В первый же вечер я оказался в гостях у будущего президента Армении Левона Тер-Петросяна — в весьма скромной квартирке, ставшей, надо полагать, чуть спустя подпольным штабом комитета «Карабах». Жена будущего президента, работавшая на радио, взяла у меня интервью. («Я дал интервью армянскому радио», — смеясь, рассказывал я потом.) Сам Левон в ближайшие дни выкроил несколько часов на то, чтобы познакомить меня с Ереваном и Эчмиадзином. Мы много говорили — Карабах, Сумгаит, — но и помимо этого. Я пригласил Тер-Петросяна выступить в ленинградском Доме писателя в июне, когда он собирался в наш город по научным делам, не без труда уломал разрешить это выступление уже последние месяцы хрюкавшего на своем посту Чепурова, и оно состоялось. Левон приглашал меня в Ереван на январь 1989 года, но случилось землетрясение, произошел арест «карабахцев»… а потом Тер-Петросян оказался у власти. Обо мне он, должно быть, забыл, а я, естественно, не искал продолжения знакомства, лишь издали болея за знакомого руководителя полусуверенного государственного образования и за его дело, хотя порой и не соглашаясь с логикой и вектором избранной Тер-Петросяном стратегии.

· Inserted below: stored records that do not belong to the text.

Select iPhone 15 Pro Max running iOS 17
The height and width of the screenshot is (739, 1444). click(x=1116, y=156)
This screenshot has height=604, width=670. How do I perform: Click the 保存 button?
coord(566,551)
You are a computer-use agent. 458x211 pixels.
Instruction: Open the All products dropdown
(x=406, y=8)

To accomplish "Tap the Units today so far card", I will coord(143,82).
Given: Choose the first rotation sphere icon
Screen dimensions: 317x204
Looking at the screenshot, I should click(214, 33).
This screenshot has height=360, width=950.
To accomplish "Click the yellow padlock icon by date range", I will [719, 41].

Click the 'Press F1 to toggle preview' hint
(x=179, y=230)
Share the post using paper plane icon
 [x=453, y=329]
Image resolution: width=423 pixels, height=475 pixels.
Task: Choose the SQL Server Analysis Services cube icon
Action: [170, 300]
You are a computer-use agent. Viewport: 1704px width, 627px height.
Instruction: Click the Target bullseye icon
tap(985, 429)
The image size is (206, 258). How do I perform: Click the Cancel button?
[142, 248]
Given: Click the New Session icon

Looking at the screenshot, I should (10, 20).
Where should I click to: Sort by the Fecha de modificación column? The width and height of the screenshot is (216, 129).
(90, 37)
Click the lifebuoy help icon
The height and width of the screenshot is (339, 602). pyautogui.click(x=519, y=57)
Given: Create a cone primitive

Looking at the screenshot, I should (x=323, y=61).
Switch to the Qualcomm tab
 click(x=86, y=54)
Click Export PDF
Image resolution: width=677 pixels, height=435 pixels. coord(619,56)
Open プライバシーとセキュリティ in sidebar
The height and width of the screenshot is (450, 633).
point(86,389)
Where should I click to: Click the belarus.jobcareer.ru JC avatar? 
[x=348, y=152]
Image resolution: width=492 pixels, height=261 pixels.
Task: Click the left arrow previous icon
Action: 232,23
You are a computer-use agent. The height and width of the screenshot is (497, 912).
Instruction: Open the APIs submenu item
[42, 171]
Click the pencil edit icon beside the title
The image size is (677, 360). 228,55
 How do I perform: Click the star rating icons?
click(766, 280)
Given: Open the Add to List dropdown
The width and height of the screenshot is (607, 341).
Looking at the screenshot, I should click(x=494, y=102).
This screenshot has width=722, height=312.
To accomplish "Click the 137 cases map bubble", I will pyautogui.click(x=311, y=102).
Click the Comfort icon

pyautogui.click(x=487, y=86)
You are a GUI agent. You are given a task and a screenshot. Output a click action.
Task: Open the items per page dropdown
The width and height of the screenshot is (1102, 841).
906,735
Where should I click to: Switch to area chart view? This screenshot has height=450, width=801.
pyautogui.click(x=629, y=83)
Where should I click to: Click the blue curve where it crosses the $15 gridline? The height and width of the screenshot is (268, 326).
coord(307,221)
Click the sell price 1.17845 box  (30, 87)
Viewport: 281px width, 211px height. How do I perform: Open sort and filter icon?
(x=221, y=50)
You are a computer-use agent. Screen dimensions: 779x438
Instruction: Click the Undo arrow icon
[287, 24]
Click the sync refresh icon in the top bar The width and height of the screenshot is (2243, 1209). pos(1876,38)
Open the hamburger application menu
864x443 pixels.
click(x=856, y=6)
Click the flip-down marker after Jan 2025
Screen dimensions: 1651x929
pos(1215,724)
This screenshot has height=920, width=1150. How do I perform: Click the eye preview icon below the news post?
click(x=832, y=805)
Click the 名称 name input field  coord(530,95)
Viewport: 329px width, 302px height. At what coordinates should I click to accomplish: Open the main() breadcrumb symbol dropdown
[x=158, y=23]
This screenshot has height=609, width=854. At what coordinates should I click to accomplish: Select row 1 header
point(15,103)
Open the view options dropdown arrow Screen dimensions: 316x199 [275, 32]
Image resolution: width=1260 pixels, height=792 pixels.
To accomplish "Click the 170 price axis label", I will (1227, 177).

(А годы были, повторюсь, для меня самые разгульные и романтические. Позвонив из Еревана подружке и узнав, что ее муж назавтра удаляется на ленинский субботник и у нее высвобождается несколько часов, я скомкал визит и ближайшим рейсом улетел в Питер, хотя именно в субботу Тер-Петросян собирался повезти меня к католикосу.)